Migrants apprehended by Border Patrol (in border areas between ports of entry)
Between ports of entry, CBP’s Border Patrol component apprehended 249,785 people last month. That is probably a monthly record. It is at least the largest amount measured since October 1999, the earliest month for which Border Patrol makes monthly data available.
Border Patrol’s migrant apprehensions jumped 31 percent from November (191,112). Increased migration from Venezuela, which more than doubled, accounted for 41 percent of the border-wide month-to-month increase.
December also saw big increases in migration between ports of entry from the other three nationalities (in addition to Venezuela) whose citizens the Biden administration allows to apply for its humanitarian parole program: Cuba (+192 percent from November to December), Haiti (+1,266 percent), and Nicaragua (+91 percent). This may mean that the humanitarian parole program is saturated by demand and insufficient supply.
It was the first month since May 2022 that more than 1,000 Haitian citizens crossed between the ports of entry and ended up in Border Patrol custody.
CBP encounters with migrants at ports of entry
At the official border crossings, CBP’s Office of Field Operations encountered 52,249 migrants. This is a record—though not by a wide margin, as CBP tightly controls who gets to step on U.S. soil and approach its ports of entry. Since July 2023, port-of-entry encounters have been within a narrow band: between 50,837 and 52,249. Of December’s encounters, CBP’s release indicates, 45,770 (88 percent, 1,476 per day) had made appointments using the CBP One smartphone app.

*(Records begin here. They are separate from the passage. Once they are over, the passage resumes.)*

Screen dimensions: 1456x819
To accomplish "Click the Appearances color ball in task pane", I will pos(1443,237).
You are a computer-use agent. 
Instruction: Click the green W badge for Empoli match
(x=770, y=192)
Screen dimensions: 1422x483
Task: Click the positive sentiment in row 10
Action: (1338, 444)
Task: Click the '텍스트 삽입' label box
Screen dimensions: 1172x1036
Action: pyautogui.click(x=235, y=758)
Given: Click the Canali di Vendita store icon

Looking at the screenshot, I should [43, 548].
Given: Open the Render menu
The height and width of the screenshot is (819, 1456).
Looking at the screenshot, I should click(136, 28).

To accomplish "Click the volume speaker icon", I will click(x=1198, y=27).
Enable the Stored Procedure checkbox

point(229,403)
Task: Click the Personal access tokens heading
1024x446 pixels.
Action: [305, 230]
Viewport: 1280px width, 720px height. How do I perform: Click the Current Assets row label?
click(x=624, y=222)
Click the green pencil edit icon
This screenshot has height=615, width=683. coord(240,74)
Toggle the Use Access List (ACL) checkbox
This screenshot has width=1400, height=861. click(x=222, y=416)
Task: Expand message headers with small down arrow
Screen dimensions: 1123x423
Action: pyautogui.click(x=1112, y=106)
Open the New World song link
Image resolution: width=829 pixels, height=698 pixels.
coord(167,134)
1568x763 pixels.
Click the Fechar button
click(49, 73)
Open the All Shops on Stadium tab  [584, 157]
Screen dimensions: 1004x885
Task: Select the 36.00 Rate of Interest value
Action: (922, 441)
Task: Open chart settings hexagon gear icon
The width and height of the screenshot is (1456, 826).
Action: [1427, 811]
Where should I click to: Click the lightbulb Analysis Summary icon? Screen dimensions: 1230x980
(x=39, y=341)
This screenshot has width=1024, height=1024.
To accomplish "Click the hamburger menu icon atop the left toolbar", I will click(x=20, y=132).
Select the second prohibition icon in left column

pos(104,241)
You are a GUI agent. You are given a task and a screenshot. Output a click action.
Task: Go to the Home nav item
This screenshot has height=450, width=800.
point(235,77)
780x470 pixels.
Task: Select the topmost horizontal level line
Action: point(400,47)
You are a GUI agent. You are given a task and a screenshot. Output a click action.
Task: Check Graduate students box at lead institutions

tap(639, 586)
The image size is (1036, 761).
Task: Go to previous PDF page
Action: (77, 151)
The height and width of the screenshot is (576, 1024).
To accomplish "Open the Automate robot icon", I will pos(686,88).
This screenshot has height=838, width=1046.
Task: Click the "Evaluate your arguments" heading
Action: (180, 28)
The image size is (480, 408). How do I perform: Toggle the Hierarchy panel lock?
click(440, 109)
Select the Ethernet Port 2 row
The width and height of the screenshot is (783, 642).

Combine the Border Patrol and port-of-entry totals, and U.S. border authorities encountered 302,034 people at the U.S.-Mexico border last month. That is a record.
Border Patrol apprehensions of unaccompanied children, or parents and children
46 percent of migrants apprehended by Border Patrol between ports of entry in December were members of family units (41 percent) or minors who arrived unaccompanied (5 percent). That is the 24th-highest child-and-family share of Border Patrol’s last 147 months, and probably ever: high, but nowhere near a record.
The overall number of children and families (114,192), however, was the second-most ever, nearly matching the record set in September 2023.
CBP encounters with family units (parents with children)
Combining Border Patrol apprehensions with port-of-entry encounters, December 2023 saw the second-highest-ever monthly total of family unit-member encounters: 123,512, just short of September 2023’s record total of 123,815.
Family-unit encounters rose 19 percent from November to December. Citizens of Venezuela arriving as families accounted for 38 percent of the month-to-month increase, and citizens of Mexico accounted for 28 percent.
CBP encounters with unaccompanied minors
Combining Border Patrol apprehensions with port-of-entry encounters, December 2023 saw 12,467 children arrive at the border unaccompanied. That was the 17th-highest monthly total ever, and a 5 percent increase over November 2023.
The nationalities that contributed most to the increase in unaccompanied child arrivals were Haiti, Mexico, Venezuela, and Nicaragua. Arrivals from El Salvador and Honduras both declined.
Border Patrol apprehensions of single adults
When the pandemic-area Title 42 expulsions policy was in effect, Border Patrol apprehensions of single adults skyrocketed. The reasoning was that (a) a large portion of adult migrants were seeking to evade apprehension, not turn themselves in to seek asylum; and (b) when Title 42 caused them to be expelled to Mexico after a very brief time in Border Patrol custody, many attempted to migrate again, leading to many more repeat apprehensions.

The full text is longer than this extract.